**Set task:** Count how many lines in the entries below contain the string "Flooded", matching case exactly, and reply with the number alone.
##### Input rows
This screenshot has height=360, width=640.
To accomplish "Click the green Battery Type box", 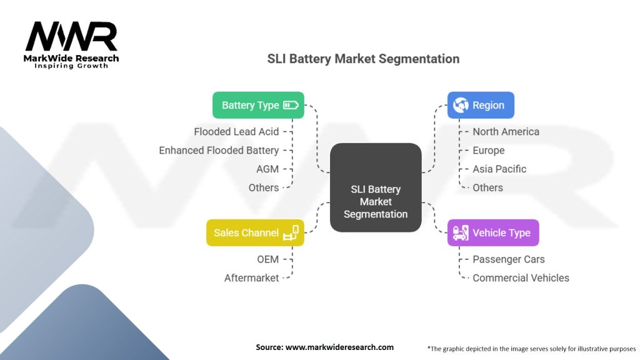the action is pyautogui.click(x=258, y=105).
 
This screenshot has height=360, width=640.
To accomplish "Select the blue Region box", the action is pyautogui.click(x=481, y=105).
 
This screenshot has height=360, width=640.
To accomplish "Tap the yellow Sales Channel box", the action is pyautogui.click(x=255, y=232).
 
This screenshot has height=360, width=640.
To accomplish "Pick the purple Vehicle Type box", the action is pyautogui.click(x=493, y=232).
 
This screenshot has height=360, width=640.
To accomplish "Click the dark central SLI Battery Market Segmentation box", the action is pyautogui.click(x=376, y=188).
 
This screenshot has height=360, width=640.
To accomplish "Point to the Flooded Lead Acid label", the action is pyautogui.click(x=236, y=132).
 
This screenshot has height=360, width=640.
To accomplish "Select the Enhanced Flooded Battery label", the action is pyautogui.click(x=219, y=151).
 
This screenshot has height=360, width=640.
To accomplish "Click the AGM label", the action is pyautogui.click(x=268, y=169).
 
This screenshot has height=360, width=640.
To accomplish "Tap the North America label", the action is pyautogui.click(x=506, y=132).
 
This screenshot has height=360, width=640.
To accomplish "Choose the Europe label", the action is pyautogui.click(x=489, y=151).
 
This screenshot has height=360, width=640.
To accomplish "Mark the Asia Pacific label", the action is pyautogui.click(x=499, y=169).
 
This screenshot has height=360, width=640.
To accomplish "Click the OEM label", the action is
##########
**Finished answer:** 2